A modo de pórtico o antesala del congreso sobre la guerra civil que ha anunciado el Ministerio de Cultura para este año, el hispanista Paul Preston y la historiadora Sandra Souto han reunido en el libro 'La guerra civil. Las fotos que hicieron historia' (La Esfera de los Libros) 160 documentos gráficos -algunos inéditos o poco difundidos- que abarcan las mil y una caras de la trágica contienda.
«Hay imágenes a las que yo no sabría ponerle palabras», manifestó Paul Preston, autor de un extenso prólogo titulado '1936-1939. Tres años que desafían el olvido'. «Cada vez estoy más convencido de que aquella guerra fue provocada por un puñado de fanáticos de derechas y de izquierdas que arrastraron con su ira y su odio a todo un país», afirma.
El volumen, editado en gran formato, está dividido en 13 apartados: 'Dos Españas', 'Camino hacia el frente', 'No pasarán', 'El Alcázar resiste', 'En las trincheras', 'Llegan también de otros países', 'Mujeres, mares y soldados', 'La vida continúa en la retaguardia', Por aire tierra y mar', 'Los niños juegan a las guerras', 'Últimas grandes ofensivas', 'Barcelona, del triunfo popular a la caída sin resistencia', 'El sombrío caminar hacia el exilio' y '¿Fin de una guerra fratricida?'.

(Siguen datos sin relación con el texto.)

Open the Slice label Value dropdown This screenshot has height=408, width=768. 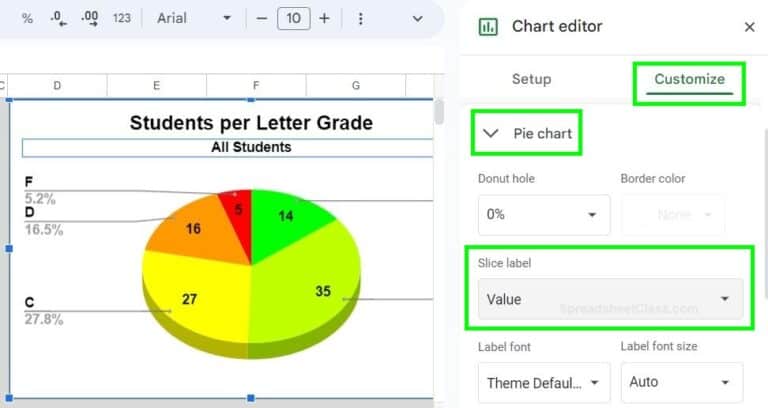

La documentación de cada una de las instantáneas ha corrido a cargo de Sandra Souto, quien también ha redactado los extensos y clarificadores textos a pie de página. La mayoría de las imágenes fueron tomadas por los grandes nombres del fotoperiodismo de la época; entre ellos Robert Capa, David Seymur, Martín Santos Yubero, Alfonso Sánchez Portela, Louis Deschamps, Juan Guzmán, Kati Horna y Agustí Centelles.
Sin palabras
Entre las fotografías que Preston no añadiría «palabra alguna» por considerarlas «suficientemente elocuentes» se encuentran la de una mujer llorando a su hijo tras un bombardeo (realizada por Agustí Centelles), la de un grupo de niños escenificando un fusilamiento y la de un padre abrazado a su hija tras escuchar la sirena que anuncia un bombardeo. «Los niños, como ocurre en todas las guerras, pagaron inútilmente los errores de los mayores», opina Preston.
Aunque el horror fue la nota predominante en los tres años que duró la contienda, también hubo momentos tranquilos y relativamente relajados. Así lo atestiguan las imágenes de un soldado escribiendo una carta (realizada por Kati Horna) o la de unos barberos cortando el pelo y afeitando a unos soldados.
Para la selección de las fotografías se ha contado, entre otros, con los archivos de la agencia Efe, el Archivo General de la Guerra Civil de Salamanca, los de la CNT y el periódico 'Abc' y el Archivo General de la Administración de Alcalá de Henares. De los extranjeros se ha tenido acceso a los registros de Magnum (Francia), The Ilustrated London News y Hulton-Deutsch Collection (USA), Roger Violet (Francia), TopFoto (Reino Unido), Alinari (Italia), Popperfoto (Reino Unido), Keystone (Francia), AKG (Alemania), Bettman-Corbis (USA), así como a diversas colecciones privadas.